• _What is being asked_
Return all of the entries word for word, but omit the pictures they contain.

Source data:
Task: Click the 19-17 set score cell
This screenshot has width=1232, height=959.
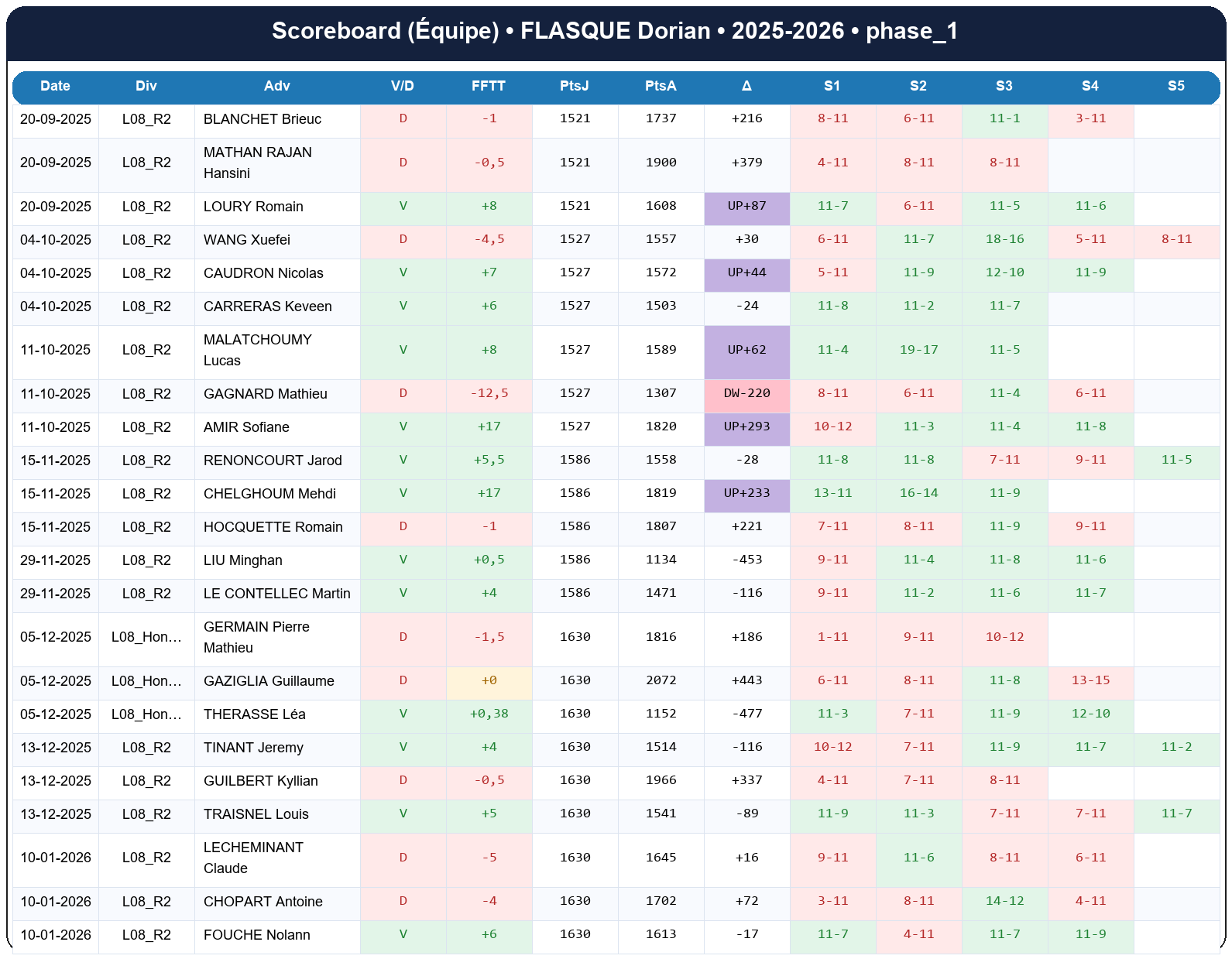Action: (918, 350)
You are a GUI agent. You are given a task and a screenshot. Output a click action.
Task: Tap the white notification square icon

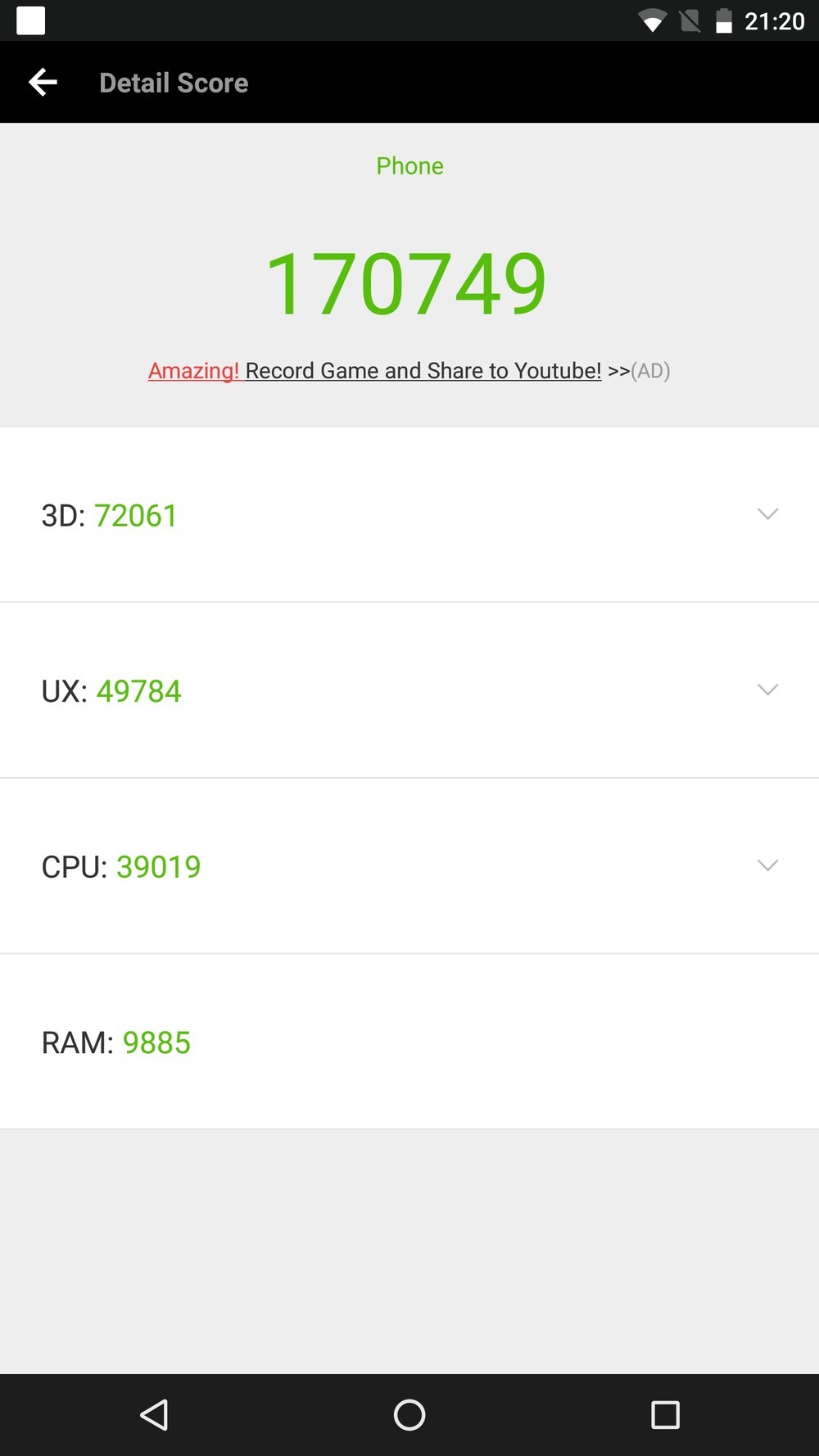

• _Completed task_
Task: Click the 19-17 set score cell
This screenshot has width=1232, height=959.
Action: (918, 350)
You are a GUI agent. You are given a task and a screenshot. Output a click action.
Task: Tap the white notification square icon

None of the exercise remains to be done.